## Extracted data
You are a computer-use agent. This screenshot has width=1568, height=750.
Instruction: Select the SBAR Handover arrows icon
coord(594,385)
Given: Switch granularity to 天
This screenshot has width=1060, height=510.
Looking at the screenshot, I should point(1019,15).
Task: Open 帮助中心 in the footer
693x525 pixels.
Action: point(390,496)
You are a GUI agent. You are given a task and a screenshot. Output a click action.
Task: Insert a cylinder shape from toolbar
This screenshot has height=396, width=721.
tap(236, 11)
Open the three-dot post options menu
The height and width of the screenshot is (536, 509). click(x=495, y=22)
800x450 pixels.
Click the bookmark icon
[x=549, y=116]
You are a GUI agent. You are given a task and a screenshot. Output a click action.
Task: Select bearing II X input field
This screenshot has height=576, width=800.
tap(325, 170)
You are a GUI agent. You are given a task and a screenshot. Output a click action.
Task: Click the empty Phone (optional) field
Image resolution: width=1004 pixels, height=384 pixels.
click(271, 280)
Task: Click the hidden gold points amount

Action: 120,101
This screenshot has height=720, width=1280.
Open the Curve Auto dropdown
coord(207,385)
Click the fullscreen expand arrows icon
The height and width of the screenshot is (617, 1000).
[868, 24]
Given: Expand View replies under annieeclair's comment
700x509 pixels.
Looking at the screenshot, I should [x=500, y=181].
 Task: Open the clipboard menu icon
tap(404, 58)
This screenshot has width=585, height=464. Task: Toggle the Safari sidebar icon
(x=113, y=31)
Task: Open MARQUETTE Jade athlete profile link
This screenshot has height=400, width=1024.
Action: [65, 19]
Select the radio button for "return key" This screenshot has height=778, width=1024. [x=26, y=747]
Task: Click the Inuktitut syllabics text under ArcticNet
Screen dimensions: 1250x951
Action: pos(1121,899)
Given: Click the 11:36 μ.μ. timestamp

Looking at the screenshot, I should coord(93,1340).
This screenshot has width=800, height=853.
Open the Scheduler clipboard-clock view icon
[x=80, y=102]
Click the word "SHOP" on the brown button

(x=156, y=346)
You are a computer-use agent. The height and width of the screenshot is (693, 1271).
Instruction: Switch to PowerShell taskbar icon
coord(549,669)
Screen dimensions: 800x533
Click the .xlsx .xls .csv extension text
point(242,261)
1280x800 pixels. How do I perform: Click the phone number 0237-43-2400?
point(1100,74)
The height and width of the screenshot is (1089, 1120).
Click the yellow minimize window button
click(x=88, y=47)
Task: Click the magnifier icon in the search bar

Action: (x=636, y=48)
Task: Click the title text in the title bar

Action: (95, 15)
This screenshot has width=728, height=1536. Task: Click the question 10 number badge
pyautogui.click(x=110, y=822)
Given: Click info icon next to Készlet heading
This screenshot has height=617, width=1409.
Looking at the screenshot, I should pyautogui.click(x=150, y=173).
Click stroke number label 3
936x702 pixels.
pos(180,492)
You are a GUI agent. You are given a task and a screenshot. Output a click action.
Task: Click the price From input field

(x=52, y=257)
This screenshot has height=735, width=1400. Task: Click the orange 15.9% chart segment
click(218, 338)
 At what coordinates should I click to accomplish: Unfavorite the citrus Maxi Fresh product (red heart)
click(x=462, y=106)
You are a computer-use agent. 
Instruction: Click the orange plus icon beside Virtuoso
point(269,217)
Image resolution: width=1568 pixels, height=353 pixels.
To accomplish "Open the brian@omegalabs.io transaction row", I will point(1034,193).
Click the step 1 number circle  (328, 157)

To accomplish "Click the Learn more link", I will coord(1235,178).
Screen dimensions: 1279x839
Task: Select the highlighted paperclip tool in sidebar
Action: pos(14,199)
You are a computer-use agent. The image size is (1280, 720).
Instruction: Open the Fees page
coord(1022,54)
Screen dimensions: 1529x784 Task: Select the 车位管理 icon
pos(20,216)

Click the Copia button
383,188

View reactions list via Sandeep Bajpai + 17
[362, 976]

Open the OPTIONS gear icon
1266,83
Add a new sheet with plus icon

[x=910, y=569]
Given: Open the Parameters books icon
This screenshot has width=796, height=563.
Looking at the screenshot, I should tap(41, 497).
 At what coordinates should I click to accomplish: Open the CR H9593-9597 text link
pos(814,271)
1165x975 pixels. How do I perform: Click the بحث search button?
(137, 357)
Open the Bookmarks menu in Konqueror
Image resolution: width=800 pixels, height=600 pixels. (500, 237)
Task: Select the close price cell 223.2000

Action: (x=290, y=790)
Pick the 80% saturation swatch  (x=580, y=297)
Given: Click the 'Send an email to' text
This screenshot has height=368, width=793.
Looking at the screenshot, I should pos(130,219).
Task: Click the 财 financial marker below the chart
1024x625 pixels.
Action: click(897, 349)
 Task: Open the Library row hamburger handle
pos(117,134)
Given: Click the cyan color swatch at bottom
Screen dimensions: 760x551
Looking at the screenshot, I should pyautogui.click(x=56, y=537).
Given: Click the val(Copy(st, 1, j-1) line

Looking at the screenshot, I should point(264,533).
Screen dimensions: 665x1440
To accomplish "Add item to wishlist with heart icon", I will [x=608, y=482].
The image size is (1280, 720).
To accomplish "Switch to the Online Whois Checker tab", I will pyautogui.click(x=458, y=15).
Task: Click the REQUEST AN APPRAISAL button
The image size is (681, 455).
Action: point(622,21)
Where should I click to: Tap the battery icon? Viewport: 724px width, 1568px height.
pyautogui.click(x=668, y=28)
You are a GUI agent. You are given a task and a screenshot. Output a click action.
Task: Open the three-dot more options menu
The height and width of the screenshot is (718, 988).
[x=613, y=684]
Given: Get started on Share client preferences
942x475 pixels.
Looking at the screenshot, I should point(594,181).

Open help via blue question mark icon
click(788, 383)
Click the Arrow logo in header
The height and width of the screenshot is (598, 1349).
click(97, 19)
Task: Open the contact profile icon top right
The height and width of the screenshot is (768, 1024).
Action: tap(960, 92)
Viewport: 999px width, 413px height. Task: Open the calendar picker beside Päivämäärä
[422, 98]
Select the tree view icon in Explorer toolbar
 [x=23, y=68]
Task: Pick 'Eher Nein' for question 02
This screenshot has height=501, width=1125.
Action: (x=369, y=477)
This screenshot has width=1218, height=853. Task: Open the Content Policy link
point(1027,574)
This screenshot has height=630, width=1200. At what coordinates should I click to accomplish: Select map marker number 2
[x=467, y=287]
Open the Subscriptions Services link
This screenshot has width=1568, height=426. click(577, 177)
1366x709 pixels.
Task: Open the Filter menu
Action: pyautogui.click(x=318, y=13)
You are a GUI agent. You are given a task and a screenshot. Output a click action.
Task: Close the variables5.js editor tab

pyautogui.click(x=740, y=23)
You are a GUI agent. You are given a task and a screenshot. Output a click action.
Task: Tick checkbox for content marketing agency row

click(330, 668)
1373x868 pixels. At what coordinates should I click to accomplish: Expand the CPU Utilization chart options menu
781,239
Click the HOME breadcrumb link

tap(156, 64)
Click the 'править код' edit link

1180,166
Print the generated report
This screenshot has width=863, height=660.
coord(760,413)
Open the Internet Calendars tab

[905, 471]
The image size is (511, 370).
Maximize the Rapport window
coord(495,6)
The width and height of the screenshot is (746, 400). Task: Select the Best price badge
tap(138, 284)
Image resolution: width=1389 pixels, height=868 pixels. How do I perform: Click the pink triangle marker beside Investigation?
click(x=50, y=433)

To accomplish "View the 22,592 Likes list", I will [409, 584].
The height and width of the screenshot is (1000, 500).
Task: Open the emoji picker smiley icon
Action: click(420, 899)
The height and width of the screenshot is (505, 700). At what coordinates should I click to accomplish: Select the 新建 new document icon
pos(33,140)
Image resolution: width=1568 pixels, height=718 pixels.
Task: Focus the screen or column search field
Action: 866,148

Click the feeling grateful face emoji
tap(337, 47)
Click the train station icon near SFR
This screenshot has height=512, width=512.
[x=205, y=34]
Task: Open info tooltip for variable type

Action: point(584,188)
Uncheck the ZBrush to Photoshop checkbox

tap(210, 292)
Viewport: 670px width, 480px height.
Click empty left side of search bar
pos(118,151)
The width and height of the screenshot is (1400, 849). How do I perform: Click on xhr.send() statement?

## What needs to be done
Please return the lines above that run from the line containing "Given: Open the Parameters books icon" to the line containing "Screen dimensions: 665x1440", inclusive, exactly and with no other lines.

## Output for this exercise
Given: Open the Parameters books icon
This screenshot has width=796, height=563.
Looking at the screenshot, I should tap(41, 497).
 At what coordinates should I click to accomplish: Open the CR H9593-9597 text link
pos(814,271)
1165x975 pixels. How do I perform: Click the بحث search button?
(137, 357)
Open the Bookmarks menu in Konqueror
Image resolution: width=800 pixels, height=600 pixels. (500, 237)
Task: Select the close price cell 223.2000

Action: (x=290, y=790)
Pick the 80% saturation swatch  (x=580, y=297)
Given: Click the 'Send an email to' text
This screenshot has height=368, width=793.
Looking at the screenshot, I should pos(130,219).
Task: Click the 财 financial marker below the chart
1024x625 pixels.
Action: click(897, 349)
 Task: Open the Library row hamburger handle
pos(117,134)
Given: Click the cyan color swatch at bottom
Screen dimensions: 760x551
Looking at the screenshot, I should pyautogui.click(x=56, y=537).
Given: Click the val(Copy(st, 1, j-1) line

Looking at the screenshot, I should point(264,533).
Screen dimensions: 665x1440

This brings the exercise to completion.